The irony is delicious. Humanity frets over superintelligent AI deeming us obsolete (à la Nick Bostrom's Superintelligence, 2014). But this experiment flips the script: a "retarded" AI might bungle basic survival logic. It could advise foraging mushrooms post-rain for freshness yet fail to grasp "nuclear" or "radioactive," leading to poisoned outcomes in real-world applications like advisory bots.

Factually, this builds on prior research:

  • Data Quality Crisis: A 2024 Common Crawl analysis by EleutherAI found ~40% of web data is low-quality (spam, duplicates). Models trained on unfiltered scrap degrade 15-20% on downstream tasks.
  • Irreversibility Evidence: Similar to "model collapse" in the 2023 Nature paper by Shumailov et al., where synthetic data loops cause entropy loss - here, junk acts as a one-way entropy bomb.
  • Real-World Risks: Deployed models like early chatbots (e.g., Microsoft's Tay in 2016) degraded rapidly on toxic Twitter input, but were reset. Scaled-up, irreversible junk-training could cripple enterprise AI.

In essence, this isn't just a stunt - it's a warning.
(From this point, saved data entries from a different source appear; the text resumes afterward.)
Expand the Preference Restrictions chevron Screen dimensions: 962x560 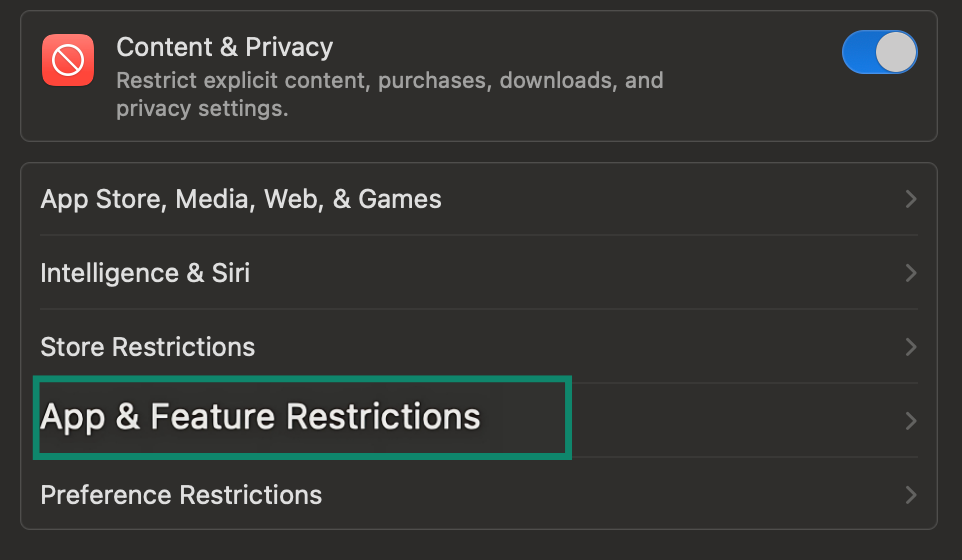[x=910, y=494]
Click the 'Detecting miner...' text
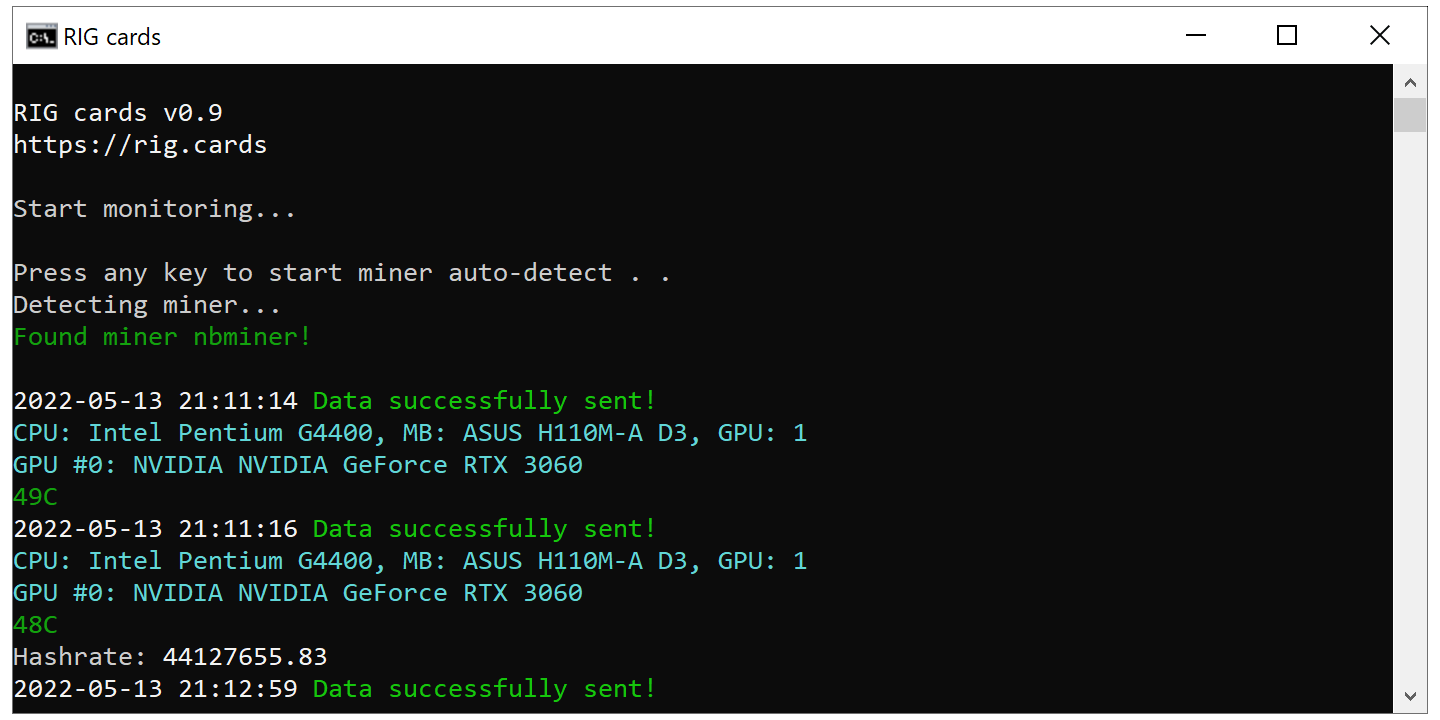1440x720 pixels. pyautogui.click(x=146, y=304)
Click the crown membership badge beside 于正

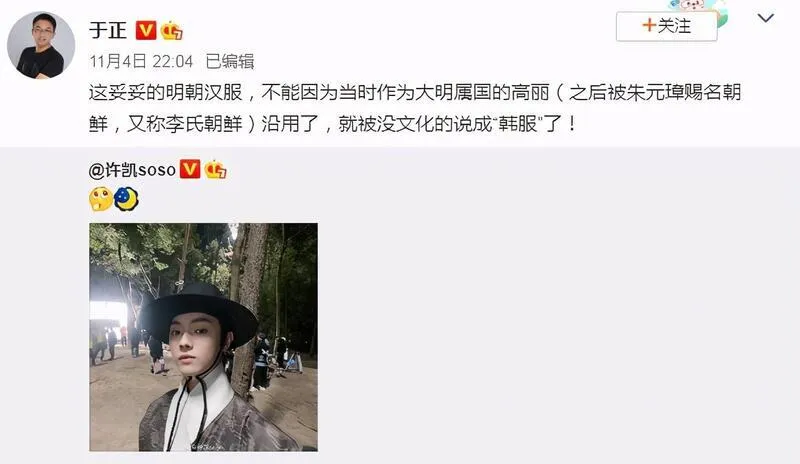(x=171, y=31)
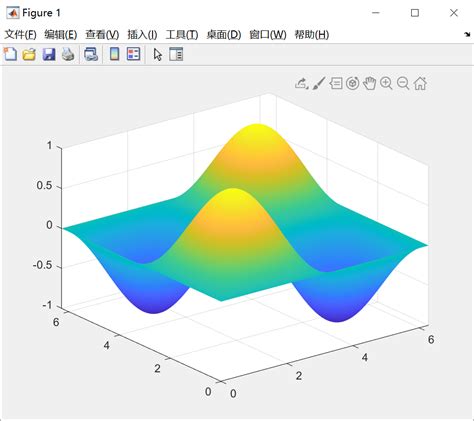Print the figure using the printer icon
Viewport: 474px width, 421px height.
(x=68, y=54)
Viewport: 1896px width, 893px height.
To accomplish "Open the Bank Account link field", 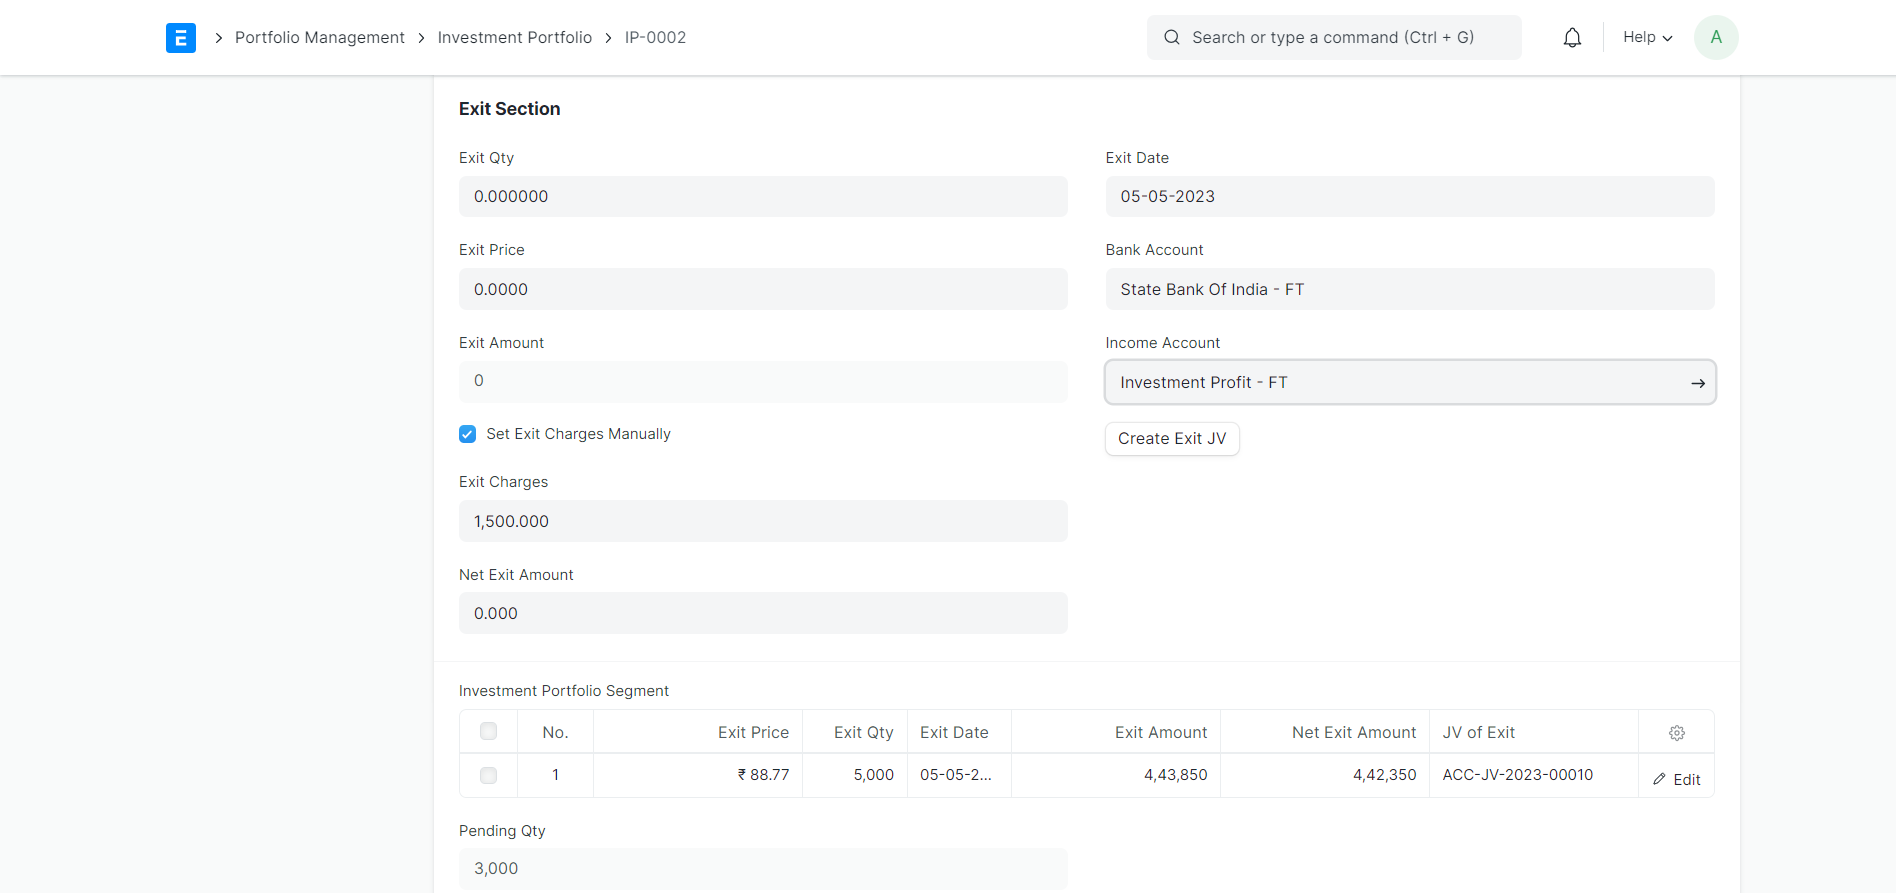I will tap(1409, 289).
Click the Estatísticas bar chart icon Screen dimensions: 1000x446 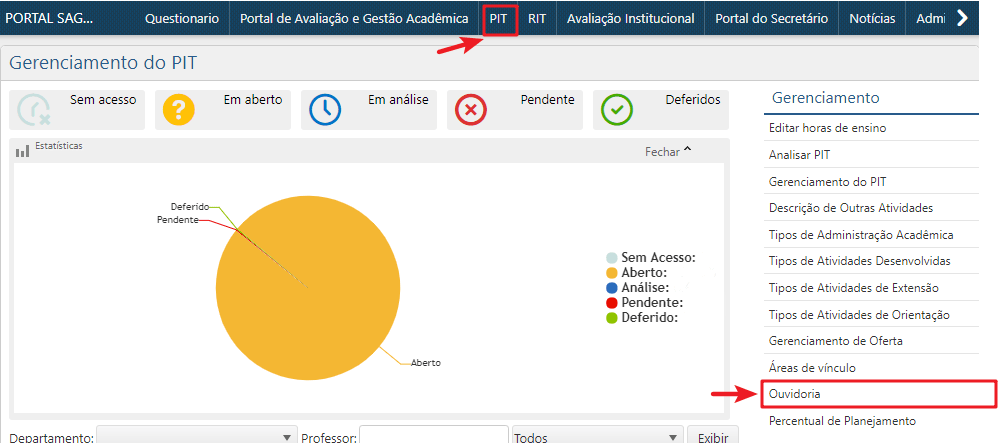22,151
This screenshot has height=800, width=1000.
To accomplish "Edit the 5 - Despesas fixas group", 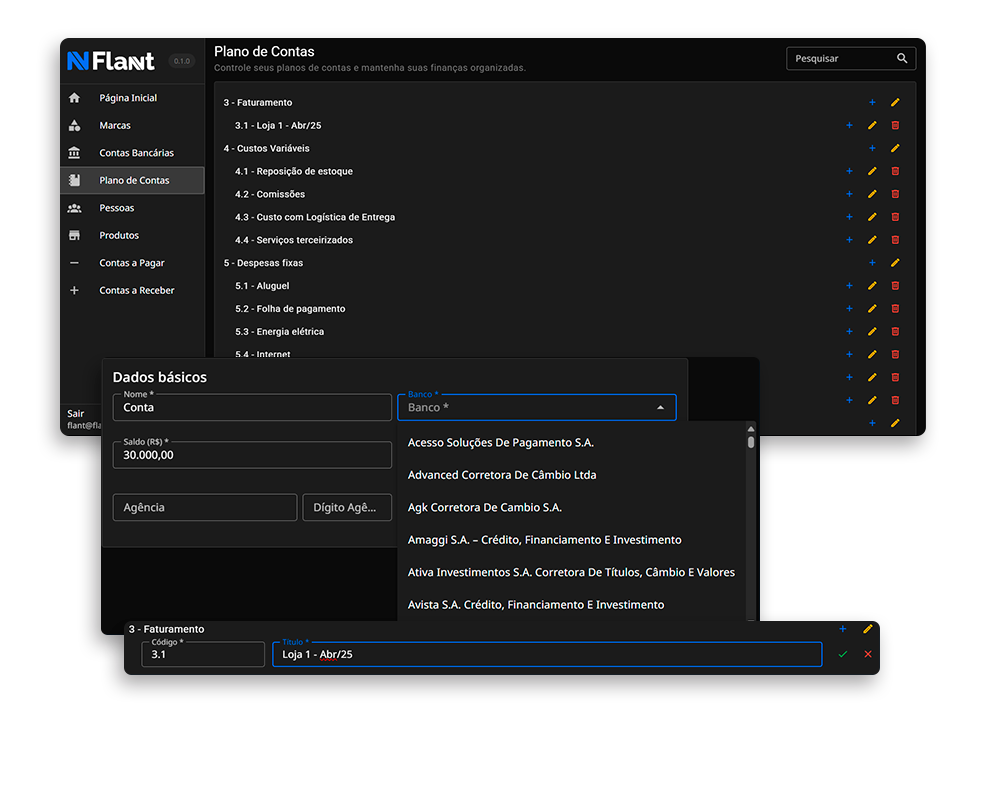I will pos(895,263).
As we flood the internet with AI-generated slop (projected 90% of online content by 2026 per Gartner), future models risk inheriting this stupidity. The path forward? Curate data ruthlessly, prioritize quality in pre-training, and design recovery mechanisms. Otherwise, we won't get Skynet; we'll get an AI that thinks rain makes mushrooms magical but can't spell "apocalypse."